Lop-eared rabbits, including miniature lops, French lops, and English lops, carry a significantly elevated risk of dental disease because their skull geometry compresses the dental arcades into a jaw that is functionally too small for the normal tooth volume. The degree of ear lop correlates with the degree of dental compression in the mandible, and lop rabbits should be considered high-risk dental patients from the beginning of their lives regardless of initial dental examination findings.
Frequently Asked Questions
Why is a rabbit that has stopped eating considered an emergency?
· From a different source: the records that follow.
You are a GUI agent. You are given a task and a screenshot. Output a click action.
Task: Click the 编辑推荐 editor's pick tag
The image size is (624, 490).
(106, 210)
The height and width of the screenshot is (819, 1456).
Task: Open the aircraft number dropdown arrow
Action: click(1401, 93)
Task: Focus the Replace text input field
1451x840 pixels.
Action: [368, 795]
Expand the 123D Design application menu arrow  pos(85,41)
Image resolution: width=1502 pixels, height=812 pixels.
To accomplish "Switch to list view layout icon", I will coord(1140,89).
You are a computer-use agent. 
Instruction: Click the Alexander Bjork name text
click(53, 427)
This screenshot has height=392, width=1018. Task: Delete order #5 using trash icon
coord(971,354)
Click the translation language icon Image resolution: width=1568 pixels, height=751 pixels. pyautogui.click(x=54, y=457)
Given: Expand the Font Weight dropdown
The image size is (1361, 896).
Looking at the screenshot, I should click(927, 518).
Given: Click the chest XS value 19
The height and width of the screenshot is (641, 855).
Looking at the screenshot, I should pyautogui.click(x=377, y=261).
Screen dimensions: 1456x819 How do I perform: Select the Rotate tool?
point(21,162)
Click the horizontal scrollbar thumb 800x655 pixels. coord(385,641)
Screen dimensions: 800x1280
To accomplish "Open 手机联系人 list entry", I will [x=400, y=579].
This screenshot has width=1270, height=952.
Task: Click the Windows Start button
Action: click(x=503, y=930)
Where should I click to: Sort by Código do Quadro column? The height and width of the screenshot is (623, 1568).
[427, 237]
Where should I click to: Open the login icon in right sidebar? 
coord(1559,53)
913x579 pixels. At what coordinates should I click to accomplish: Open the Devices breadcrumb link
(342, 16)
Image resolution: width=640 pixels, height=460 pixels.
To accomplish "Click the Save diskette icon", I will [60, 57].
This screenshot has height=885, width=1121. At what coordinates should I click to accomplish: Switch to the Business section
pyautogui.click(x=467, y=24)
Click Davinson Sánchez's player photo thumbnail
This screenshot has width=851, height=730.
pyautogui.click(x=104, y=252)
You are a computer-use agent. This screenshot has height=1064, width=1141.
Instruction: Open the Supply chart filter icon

Rabbits have a digestive system that depends on continuous food intake to maintain motility. When a rabbit stops eating, the gut slows, gas accumulates, the caecal microbiome is disrupted, and the liver can begin accumulating fat in a way that causes hepatic lipidosis within 24 to 48 hours. This cascade can become life-threatening rapidly. A rabbit not eating for more than 6 to 8 hours should receive same-day veterinary assessment.
Can rabbit dental disease be cured?
Most rabbit dental disease cannot be permanently cured because the underlying causes (genetic predisposition, established malocclusion) are irreversible. Effective long-term management is achievable through regular dental burring procedures, extraction of abscessed teeth, and dietary optimisation. Many well-managed rabbits with dental disease maintain a good quality of life for years with appropriate veterinary support.
What does normal rabbit digestion look like?
A healthy rabbit produces two types of faecal output: hard, dry, spherical pellets (waste from large intestinal processing) and soft, grape-cluster caecotropes consumed directly from the anus. Consistent daily quantities of hard pellets are expected. Soft material in the litter tray that the rabbit is not consuming, or no faecal output at all, are both abnormal findings requiring veterinary assessment.
Which rabbit breeds are most prone to dental problems?
Dwarf breeds (Netherland Dwarf, Mini Rex) and lop breeds (English Lop, French Lop, Holland Lop) are significantly over-represented in dental disease presentations because their compressed skulls do not provide adequate space for their teeth. Brachycephalic rabbit phenotypes carry equivalent dental risk. Mixed-breed rabbits and larger breeds with normal skull proportions tend to have lower dental disease rates if the diet is appropriate.
What antibiotics are safe to use in rabbits?
Oral penicillins, ampicillin, amoxicillin, and lincosamides (clindamycin, lincomycin) are contraindicated in rabbits because they cause fatal caecal clostridial dysbiosis. Safe oral options include trimethoprim-sulphonamide combinations, fluoroquinolones (enrofloxacin, marbofloxacin), and chloramphenicol. Any antibiotic in a rabbit should be prescribed by a veterinarian with exotic pet experience.